防範勒索軟體的三個關鍵

阻止勒索軟體攻擊的最有效方式，便是阻止其進入您的組織。企業營運所需的應用程式和服務數量持續增加。結果導致攻擊範圍增加，包括網路、SaaS 型應用程式和端點等等，而防護措施未能發揮應有的效用。隨著威脅執行者變得更加嫻熟，發動新攻擊的速度比修復或修補弱點的速度更快。因此，組織需要開始全面思考本身的安全平台。

從偵測轉向預防

傳統的網路安全方法主要偏重於偵測和修復，但是這種做法已不再有效。為了防禦勒索軟體攻擊，必須從偵測轉變為預防。我們需要在攻擊感染組織並造成破壞之前便加以阻止。組織必須具備適當的安全架構，才能實現如此的轉變，該架構需要具備三個關鍵功能：

1.縮小攻擊範圍
2.預防已知威脅
3.辨識並預防未知威脅

1.縮小攻擊範圍

為了縮小攻擊範圍，您必須針對網路流量，以及應用程式、威脅和使用者行為掌握全面的可見度。您可能並不知道網路上發生的情況，攻擊者卻對此瞭若指掌並藉此乘虛而入。將活動分類有助於正確決定應該允許的活動，並突顯需要進一步調查的未知事件。藉由如此的可見度，您即可採取行動，例如阻止未知流量、識別進階攻擊，或僅啟用具有正當業務目的的應用程式。
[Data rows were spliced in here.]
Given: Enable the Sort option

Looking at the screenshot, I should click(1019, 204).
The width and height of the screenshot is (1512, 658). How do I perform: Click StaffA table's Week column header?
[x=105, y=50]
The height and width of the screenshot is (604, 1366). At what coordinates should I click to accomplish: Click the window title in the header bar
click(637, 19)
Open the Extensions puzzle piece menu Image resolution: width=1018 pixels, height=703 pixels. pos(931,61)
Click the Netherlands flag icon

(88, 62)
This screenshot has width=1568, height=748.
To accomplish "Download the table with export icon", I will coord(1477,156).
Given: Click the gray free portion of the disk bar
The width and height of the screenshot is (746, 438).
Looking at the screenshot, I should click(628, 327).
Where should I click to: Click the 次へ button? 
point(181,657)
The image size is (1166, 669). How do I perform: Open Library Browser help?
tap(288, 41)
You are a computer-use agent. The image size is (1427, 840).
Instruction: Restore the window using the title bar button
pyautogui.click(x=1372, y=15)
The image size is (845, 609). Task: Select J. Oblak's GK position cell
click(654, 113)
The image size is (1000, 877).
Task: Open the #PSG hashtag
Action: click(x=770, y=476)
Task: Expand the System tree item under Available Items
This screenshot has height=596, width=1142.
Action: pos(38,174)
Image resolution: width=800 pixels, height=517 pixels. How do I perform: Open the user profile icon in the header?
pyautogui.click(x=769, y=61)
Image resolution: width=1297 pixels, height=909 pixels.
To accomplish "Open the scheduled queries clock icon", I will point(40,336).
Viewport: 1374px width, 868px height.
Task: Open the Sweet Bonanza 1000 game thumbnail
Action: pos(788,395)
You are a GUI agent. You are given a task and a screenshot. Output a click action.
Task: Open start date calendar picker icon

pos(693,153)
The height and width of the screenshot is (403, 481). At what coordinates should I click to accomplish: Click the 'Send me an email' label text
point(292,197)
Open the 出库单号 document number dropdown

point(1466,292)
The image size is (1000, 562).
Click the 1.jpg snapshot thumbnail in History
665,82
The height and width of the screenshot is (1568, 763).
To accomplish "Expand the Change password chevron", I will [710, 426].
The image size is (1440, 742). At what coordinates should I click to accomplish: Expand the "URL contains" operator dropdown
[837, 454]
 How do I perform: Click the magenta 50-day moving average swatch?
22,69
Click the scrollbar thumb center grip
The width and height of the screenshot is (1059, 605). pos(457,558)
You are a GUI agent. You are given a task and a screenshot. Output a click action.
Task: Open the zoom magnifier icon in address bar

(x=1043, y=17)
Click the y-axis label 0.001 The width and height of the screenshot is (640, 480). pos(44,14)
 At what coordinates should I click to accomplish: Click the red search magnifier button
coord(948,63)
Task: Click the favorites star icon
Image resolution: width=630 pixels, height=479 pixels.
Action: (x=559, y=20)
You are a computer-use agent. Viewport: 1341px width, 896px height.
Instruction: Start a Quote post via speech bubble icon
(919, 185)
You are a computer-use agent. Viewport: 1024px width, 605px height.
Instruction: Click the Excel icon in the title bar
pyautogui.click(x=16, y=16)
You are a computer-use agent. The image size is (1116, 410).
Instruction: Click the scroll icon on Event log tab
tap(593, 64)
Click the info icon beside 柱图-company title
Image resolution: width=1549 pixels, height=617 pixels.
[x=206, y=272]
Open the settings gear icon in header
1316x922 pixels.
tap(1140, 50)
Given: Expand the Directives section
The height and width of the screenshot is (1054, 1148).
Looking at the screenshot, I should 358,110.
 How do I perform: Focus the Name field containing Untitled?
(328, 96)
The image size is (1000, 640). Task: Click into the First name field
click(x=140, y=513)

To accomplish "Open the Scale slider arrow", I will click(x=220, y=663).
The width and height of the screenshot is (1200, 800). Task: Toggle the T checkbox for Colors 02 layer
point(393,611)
流量經過分隔後，就需要實施基於應用程式和使用者的政策。這些政策存在變化無窮的排列組合，能夠限制特定使用者群組和網路特定部份對於某些應用程式進行的存取。憑藉高可見度和正確的政策，即可阻絕攻擊者在網路上發動惡意軟體攻擊所用的絕大多數方法。

若要進一步縮小攻擊範圍，您需要阻止所有危險和潛在危險的檔案類型。雖然並非所有檔案類型都有惡意，但是應該阻止用於惡意用途的機率較高的檔案類型。阻絕危險的檔案類型後，需要設定與您的風險承受能力相符的政策。應該阻止使用者從不合規的端點連線到重要的網路資源。

2.預防已知威脅

縮小攻擊範圍後，下一步就是預防已知威脅。若要這麼做，需要阻止已知的入侵、惡意軟體及命令與控制流量進入網路。阻止這些內容後，發動攻擊的成本就會上升，攻擊者被迫必須開發新的惡意軟體變種，且只能針對罕為人知的弱點發動新的攻擊，因此再發動攻擊的可能性會降低。

您也需要阻擋使用者接觸已知的惡意與網路釣魚 URL，以避免不慎下載惡意軟體或造成使用者的認證遭竊。阻止這些威脅即可完全消除上述風險。阻止這些已知威脅後，您需要掃描 SaaS 應用程式來尋找已知惡意軟體，因為利用它們來傳遞威脅的情況愈來愈多。應該阻止掃描所識別的任何惡意軟體和入侵。同時，還應該針對端點上的已知惡意軟體和入侵進行相同的程序。

3.辨識並預防未知威脅

阻止已知威脅後，必須識別並阻止任何未知威脅，因為攻擊者會繼續發動新的零時差入侵，開發新的勒索軟體變種。第一步需要偵測並分析檔案與 URL 內的未知威脅。提交新檔案時，必須觸發、分析和搜尋從未見過的惡意行為。此外，您需要盡快將防護措施自動推送到安全基礎架構的所有其他部分，以防威脅得逞。防護措施中應該包括相應脈絡，用於瞭解與攻擊相關的攻擊者、惡意軟體、活動和入侵指標。一旦識別並封鎖未知威脅或可疑行為趨勢之後，封鎖端點上的未知惡意軟體與入侵，以確保所有存取點安全無虞。

此過程的最終目標是使未知威脅變為已知，針對整個攻擊生命週期，面對不斷開發惡意軟體和入侵的攻擊者，快速採用新的防護措施，改善安全態勢。